Work instruction
All of the data is to be restated word for word.

Entries supplied
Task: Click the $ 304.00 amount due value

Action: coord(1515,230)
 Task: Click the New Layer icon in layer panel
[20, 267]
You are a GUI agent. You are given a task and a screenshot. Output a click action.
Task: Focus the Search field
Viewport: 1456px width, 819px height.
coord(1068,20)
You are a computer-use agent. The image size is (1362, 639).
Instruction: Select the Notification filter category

Answer to the exercise
Task: Click the $ 304.00 amount due value

Action: coord(1515,230)
 Task: Click the New Layer icon in layer panel
[20, 267]
You are a GUI agent. You are given a task and a screenshot. Output a click action.
Task: Focus the Search field
Viewport: 1456px width, 819px height.
coord(1068,20)
You are a computer-use agent. The image size is (1362, 639).
Instruction: Select the Notification filter category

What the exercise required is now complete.